▶ How to complete this task: From the first line of the data below, repeat each line exactly until you reach the line with "Given: Switch to column view"; include that line too.

Pixel coordinate grounding data:
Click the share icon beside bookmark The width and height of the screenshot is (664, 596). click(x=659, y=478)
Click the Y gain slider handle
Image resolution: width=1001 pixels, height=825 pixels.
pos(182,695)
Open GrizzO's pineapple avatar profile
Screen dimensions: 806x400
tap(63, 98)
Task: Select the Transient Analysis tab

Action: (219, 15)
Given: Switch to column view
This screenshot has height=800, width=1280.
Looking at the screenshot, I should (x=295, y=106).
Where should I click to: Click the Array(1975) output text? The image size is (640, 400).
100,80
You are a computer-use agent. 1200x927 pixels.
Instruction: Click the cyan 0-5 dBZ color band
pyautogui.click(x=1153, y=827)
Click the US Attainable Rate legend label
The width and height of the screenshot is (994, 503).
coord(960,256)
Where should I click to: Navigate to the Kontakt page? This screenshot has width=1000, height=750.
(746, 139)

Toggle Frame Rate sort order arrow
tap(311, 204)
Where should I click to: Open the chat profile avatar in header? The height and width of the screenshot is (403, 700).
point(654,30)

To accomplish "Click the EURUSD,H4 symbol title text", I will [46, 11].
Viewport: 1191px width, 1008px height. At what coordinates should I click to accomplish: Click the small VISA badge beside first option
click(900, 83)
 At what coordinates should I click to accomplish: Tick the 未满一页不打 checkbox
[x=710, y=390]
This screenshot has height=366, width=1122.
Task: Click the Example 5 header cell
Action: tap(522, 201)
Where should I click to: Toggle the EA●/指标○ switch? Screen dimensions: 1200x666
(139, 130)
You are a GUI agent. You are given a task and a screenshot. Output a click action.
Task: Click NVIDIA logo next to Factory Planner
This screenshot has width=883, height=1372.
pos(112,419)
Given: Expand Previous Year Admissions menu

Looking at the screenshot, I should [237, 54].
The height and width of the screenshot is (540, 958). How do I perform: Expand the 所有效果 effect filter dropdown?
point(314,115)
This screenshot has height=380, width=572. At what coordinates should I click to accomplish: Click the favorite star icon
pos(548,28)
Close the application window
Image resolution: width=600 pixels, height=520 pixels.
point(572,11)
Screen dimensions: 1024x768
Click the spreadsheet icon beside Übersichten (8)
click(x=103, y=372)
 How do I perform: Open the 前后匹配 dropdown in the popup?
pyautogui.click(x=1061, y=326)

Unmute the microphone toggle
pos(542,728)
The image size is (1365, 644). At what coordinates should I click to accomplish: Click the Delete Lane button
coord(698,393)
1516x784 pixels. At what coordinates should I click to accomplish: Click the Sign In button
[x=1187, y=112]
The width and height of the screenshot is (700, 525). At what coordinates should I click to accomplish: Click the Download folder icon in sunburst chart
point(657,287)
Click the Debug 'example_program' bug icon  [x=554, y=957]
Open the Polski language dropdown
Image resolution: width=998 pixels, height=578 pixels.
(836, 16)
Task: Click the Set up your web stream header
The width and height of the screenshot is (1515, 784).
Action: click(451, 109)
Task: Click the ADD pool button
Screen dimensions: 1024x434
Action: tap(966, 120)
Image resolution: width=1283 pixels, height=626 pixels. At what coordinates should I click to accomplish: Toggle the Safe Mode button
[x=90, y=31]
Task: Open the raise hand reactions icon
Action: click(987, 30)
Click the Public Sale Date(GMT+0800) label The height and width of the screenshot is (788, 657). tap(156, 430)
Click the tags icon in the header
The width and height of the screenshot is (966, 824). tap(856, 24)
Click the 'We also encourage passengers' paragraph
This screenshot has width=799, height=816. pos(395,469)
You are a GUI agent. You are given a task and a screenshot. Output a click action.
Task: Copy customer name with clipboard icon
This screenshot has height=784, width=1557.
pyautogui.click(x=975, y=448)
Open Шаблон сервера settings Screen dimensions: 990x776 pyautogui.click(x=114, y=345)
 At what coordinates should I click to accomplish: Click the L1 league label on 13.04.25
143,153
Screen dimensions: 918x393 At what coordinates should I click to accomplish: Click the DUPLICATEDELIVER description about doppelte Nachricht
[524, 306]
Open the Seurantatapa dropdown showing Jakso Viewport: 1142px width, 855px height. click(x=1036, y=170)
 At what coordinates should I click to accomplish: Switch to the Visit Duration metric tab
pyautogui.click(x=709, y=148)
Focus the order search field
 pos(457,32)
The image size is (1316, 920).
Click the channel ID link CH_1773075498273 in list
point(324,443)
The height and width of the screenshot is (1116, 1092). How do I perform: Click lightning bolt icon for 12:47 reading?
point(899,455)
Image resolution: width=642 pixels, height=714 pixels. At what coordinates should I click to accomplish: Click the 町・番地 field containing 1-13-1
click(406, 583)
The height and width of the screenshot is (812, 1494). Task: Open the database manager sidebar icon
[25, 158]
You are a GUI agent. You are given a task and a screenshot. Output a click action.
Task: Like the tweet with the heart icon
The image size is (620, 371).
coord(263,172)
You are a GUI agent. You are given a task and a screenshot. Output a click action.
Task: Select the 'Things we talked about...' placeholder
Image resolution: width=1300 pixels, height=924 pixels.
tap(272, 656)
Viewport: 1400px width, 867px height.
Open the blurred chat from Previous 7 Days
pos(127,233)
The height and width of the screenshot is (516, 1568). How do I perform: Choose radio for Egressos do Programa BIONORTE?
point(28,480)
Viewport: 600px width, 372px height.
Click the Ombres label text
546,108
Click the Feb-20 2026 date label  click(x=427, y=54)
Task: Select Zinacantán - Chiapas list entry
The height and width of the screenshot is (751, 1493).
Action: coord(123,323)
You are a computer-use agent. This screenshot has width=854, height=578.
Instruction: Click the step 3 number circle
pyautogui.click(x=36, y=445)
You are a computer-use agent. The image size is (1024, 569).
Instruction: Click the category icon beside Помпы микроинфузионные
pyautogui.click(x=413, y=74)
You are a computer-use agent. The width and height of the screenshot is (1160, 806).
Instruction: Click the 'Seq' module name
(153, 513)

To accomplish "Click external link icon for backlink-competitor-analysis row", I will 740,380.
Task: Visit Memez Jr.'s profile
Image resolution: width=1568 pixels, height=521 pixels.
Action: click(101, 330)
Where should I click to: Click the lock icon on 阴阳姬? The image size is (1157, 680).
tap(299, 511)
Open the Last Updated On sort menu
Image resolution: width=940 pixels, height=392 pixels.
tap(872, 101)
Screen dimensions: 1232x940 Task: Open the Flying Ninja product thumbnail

▶ Your solution:
Click the share icon beside bookmark The width and height of the screenshot is (664, 596). click(x=659, y=478)
Click the Y gain slider handle
Image resolution: width=1001 pixels, height=825 pixels.
pos(182,695)
Open GrizzO's pineapple avatar profile
Screen dimensions: 806x400
tap(63, 98)
Task: Select the Transient Analysis tab

Action: (219, 15)
Given: Switch to column view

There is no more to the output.